If you are in the Programmable Logic Controller (PLC) business, the recovery from the downturn happened much earlier than had been generally expected. Most PLC suppliers were pessimistic on their future business after the economic crisis of 2009 and thought their business would not recover to the level of 2008 until 2013. However, in the event, their business was back on track three years earlier than they had expected; in some countries in developing regions, such as China and India, revenues had grown even in 2009. Overall global revenues from PLCs in 2010 were nearly 30% higher than in 2009, reaching an estimated at 8.2 billion US dollars.

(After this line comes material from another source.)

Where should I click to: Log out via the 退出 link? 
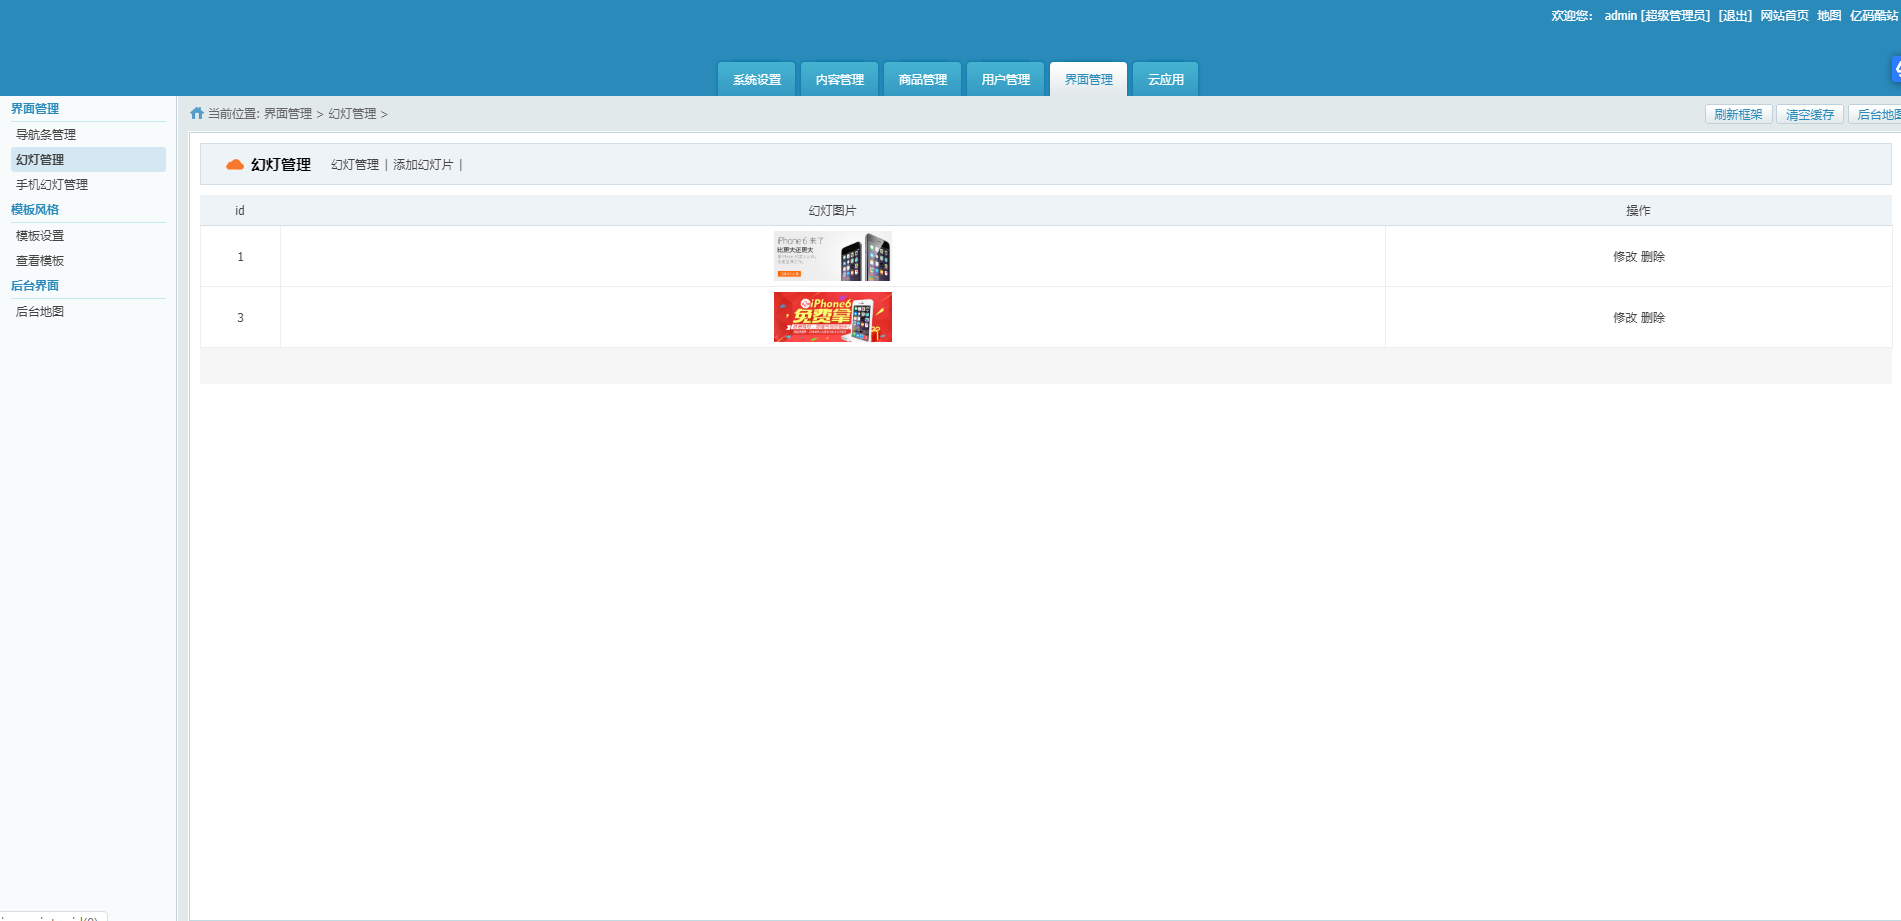pyautogui.click(x=1735, y=16)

“Although the recovery was unexpected, it is not hard to explain,” said Alex Hong, market research analyst in IMS Research’s industrial factory automation group, “The demand for automation products in many ongoing projects stagnated when investment funding dried up in the economic downturn. However, government economic stimulus in several countries helped to make money more available at different levels of industry.” The customers for PLC manufacturers, mostly builders or users of industrial machinery, had more access to funding to purchase more PLCs and other automation products to continue with their projects. Both the restart of projects discontinued in 2009 and the start of new ones contributed to the high growth of the PLC market in 2010.
Moving forward growth continued in 2011, though at a lower rate than in 2010. Global PLC revenues have remained high in 2011. However, the industrial markets differed by region. In Europe, despite the continuing and worsening Eurozone sovereign debt crisis, the most important market for industrial automation products – Germany - continued to grow at a healthy rate. In the Americas, large projects from some end-users and growing domestic demand enabled the PLC market to grow, though the market in Latin Americas is still underdeveloped. In Asia, the markets in the growing economies of China and India have performed quite well, though that of Japan was hit by the consequences of the earthquake earlier in the year. In general, the growth of the global economy in 2011 underpinned the global growth of the PC market.
However, PLC suppliers and their industrial customers are currently very uncertain whether growth will continue into 2012, considering the risks to the world economy. Many factors, such as Europe’s unresolved sovereign debt crisis, tightening economic policy in China, and the consequences of the earthquake in Japan and the recent floods in Thailand, are affecting the market. However, IMS Research believes that the PLC market will still grow in 2012, mainly because many large and important PLC markets, such as Germany, France, China and the US, are still performing well at the turn of the year. In addition, emerging markets, such as Brazil, and India, which already account for half the entire PLC market, will be the main driving force for future growth.